Nesse quadro, são os murmúrios vesiculares abolidos
e macicez da percussão pulmonar, justamente devido à presença de sangue.
Além disso, os clássicos sinais de choque:

  • Hipotensão;
  • Taquicardia;
  • Pele pálida e fria;
  • Cianose (tardia).

Tendo diagnosticado, então, podemos partir para o manejo.

Se você pensou em descompressão torácica, acertou. Mas,
simultaneamente, deve ser realizada uma reposição volêmica e, para isso, devem
ser utilizados cristaloides e transfusão sanguínea.

ATENÇÃO: Se, ao realizar a drenagem, ocorrer um retorno
imediato de 1,5L,
ou a uma velocidade ≥
200ml/h, por 2-4 horas,
indica-se toracotomia
de urgência.

Tamponamento cardíaco

O mecanismo do tamponamento cardíaco se
dá por um acúmulo de fluido dentro do saco pericárdico, o que irá comprimir o
coração, comprometendo diretamente sua contratilidade. Nesse caso, iremos
buscar pela clássica tríade de Beck:

  • Bulhas hipofonéticas*;
  • Estase de Jugular**;
  • Cai pressão (hipotensão).

*Pode ser difícil escutar no barulho da sala de
emergência.

 **Pode não estar
presente devido à hipovolemia.

Sendo assim, você deve estar atento a outros sinais,
como:

Sinal de Kussmaul: Aumento da
pressão venosa durante a inspiração espontânea.

Ritmo AESP: Como o nome já sugere, é a presença de
atividade elétrica sem a identificação do pulso.
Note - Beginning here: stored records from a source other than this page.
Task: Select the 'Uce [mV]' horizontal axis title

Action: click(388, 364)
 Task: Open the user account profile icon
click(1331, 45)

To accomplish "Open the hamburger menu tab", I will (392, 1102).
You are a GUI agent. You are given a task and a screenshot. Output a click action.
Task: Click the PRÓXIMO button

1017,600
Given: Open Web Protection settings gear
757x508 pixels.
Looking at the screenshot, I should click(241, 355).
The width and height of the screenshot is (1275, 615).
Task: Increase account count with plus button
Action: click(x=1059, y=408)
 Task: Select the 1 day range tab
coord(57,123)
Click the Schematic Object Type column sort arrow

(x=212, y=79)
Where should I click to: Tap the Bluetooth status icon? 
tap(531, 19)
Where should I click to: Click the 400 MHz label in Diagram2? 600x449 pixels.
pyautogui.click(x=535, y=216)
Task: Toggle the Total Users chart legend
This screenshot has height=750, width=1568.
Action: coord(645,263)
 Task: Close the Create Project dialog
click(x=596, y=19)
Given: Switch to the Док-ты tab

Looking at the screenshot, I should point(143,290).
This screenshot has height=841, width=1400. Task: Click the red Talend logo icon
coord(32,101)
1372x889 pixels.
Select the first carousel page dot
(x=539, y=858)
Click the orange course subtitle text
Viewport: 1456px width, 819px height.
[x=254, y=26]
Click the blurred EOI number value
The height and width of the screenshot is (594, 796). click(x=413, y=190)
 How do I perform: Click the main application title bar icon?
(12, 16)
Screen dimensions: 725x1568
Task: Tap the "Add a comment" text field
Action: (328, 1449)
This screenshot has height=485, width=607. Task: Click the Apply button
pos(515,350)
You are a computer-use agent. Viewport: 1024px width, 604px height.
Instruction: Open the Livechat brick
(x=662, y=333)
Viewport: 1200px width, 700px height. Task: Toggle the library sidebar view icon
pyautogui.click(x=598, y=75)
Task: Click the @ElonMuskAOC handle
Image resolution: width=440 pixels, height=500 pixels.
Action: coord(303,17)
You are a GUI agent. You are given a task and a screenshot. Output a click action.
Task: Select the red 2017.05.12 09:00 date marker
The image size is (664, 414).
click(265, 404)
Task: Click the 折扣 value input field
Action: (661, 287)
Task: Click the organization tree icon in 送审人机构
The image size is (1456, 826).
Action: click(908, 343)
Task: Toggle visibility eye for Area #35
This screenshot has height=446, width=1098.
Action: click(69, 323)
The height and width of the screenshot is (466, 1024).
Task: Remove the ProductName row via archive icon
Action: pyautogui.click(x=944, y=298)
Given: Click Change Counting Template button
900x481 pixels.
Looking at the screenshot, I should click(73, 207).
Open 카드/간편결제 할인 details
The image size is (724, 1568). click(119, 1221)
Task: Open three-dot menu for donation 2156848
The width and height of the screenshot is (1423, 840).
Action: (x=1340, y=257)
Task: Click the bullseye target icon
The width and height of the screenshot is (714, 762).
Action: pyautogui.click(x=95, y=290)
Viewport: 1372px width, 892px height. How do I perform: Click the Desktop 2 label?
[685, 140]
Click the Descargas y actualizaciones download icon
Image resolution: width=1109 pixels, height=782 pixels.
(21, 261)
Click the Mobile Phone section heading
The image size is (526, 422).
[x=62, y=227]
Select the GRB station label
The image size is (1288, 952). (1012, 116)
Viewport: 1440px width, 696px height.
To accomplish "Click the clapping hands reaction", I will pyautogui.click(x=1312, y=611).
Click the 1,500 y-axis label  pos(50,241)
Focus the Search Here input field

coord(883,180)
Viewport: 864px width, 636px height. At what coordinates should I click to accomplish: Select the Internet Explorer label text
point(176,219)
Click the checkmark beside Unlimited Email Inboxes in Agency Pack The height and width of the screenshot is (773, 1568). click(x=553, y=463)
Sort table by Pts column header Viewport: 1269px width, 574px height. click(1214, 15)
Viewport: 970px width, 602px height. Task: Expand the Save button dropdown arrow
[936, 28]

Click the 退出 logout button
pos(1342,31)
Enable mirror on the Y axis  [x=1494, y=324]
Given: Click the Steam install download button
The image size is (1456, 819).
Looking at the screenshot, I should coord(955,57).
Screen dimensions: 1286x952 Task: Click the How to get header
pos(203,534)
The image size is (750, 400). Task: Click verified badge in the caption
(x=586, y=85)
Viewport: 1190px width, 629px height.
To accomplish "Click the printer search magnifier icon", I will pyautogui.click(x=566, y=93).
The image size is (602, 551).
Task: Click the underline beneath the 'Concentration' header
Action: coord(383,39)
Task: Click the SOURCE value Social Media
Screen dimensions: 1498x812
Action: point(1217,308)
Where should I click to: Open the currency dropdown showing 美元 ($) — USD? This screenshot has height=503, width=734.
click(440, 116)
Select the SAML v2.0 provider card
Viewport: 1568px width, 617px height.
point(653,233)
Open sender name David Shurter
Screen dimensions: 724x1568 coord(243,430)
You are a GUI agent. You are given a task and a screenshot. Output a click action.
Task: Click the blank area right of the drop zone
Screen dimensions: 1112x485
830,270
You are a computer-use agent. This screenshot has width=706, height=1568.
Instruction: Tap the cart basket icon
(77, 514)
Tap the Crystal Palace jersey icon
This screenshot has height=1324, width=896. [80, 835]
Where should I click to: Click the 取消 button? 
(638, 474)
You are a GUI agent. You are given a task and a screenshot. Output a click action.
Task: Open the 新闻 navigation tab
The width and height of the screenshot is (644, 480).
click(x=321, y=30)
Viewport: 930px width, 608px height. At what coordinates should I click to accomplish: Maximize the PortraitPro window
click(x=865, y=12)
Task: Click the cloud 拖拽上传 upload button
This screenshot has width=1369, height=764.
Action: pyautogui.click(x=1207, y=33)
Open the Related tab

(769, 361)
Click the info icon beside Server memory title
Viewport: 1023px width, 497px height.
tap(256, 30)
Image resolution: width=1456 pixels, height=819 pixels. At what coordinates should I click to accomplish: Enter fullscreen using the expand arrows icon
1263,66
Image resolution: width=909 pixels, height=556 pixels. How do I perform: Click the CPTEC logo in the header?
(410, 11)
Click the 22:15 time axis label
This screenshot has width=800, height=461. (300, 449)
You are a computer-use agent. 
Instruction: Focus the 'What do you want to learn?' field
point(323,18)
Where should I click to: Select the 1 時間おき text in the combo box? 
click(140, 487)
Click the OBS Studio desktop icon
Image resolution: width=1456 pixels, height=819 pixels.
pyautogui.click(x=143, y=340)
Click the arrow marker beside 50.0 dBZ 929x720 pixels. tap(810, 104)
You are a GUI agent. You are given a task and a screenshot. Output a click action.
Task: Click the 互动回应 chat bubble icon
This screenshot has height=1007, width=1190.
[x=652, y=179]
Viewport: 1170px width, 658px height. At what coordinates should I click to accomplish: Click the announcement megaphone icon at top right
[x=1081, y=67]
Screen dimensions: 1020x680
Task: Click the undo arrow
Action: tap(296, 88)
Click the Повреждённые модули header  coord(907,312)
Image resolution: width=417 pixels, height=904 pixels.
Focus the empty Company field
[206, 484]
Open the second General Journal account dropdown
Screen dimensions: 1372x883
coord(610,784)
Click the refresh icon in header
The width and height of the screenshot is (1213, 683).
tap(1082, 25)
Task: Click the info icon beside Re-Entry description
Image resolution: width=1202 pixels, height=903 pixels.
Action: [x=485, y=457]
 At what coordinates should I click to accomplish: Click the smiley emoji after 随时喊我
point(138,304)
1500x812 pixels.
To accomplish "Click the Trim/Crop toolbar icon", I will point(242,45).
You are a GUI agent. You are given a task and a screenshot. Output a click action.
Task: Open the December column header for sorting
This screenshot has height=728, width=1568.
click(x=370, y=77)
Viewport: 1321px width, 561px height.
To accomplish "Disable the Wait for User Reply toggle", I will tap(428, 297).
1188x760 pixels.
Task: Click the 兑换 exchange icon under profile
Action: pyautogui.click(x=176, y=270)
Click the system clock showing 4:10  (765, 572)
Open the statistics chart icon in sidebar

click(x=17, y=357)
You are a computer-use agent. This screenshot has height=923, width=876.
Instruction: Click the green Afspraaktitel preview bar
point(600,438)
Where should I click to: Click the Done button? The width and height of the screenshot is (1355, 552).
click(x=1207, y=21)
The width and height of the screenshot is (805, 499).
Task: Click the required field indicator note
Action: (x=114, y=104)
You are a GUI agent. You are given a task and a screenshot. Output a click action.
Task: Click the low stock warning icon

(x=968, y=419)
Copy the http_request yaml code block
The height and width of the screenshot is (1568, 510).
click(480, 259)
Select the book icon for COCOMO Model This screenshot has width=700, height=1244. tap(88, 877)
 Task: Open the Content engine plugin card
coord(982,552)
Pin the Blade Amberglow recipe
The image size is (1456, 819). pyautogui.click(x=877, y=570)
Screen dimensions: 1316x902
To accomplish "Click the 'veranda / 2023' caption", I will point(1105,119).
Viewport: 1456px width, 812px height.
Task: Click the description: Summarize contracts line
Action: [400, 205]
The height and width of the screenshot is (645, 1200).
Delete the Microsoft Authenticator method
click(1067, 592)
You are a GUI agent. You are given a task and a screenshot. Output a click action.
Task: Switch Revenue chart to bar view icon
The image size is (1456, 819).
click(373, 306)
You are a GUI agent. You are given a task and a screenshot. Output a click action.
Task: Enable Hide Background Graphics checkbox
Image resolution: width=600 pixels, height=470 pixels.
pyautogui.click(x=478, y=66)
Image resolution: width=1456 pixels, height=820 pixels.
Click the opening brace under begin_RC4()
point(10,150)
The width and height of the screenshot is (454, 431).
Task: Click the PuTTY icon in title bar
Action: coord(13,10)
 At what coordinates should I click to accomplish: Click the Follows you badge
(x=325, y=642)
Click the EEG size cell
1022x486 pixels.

Para confirmação diagnóstica, podemos usar uma USG Fast
(janela pericárdica) – 90 a 95% de acurácia no diagnóstico – ou até mesmo um
ecocardiograma. 

Quanto ao tratamento, uma toracotomia/esternotomia de urgência deve ser indicada e também
associada a uma reposição volêmica, para melhorar a pressão venosa e o débito
cardíaco, enquanto o paciente é preparado para os procedimentos cirúrgicos.

Se a intervenção cirúrgica não for uma possibilidade
imediata, a pericardiocentese pode ser usada como medida temporária, porém
você deve se atentar a duas questões:

  1. A inserção às cegas da agulha está muito associada com
    complicações e, por isso, é indicado realizar o procedimento guiado por USG;
  2. Esse tratamento não é definitivo e o paciente precisa
    passar por uma abordagem cirúrgica o quanto antes.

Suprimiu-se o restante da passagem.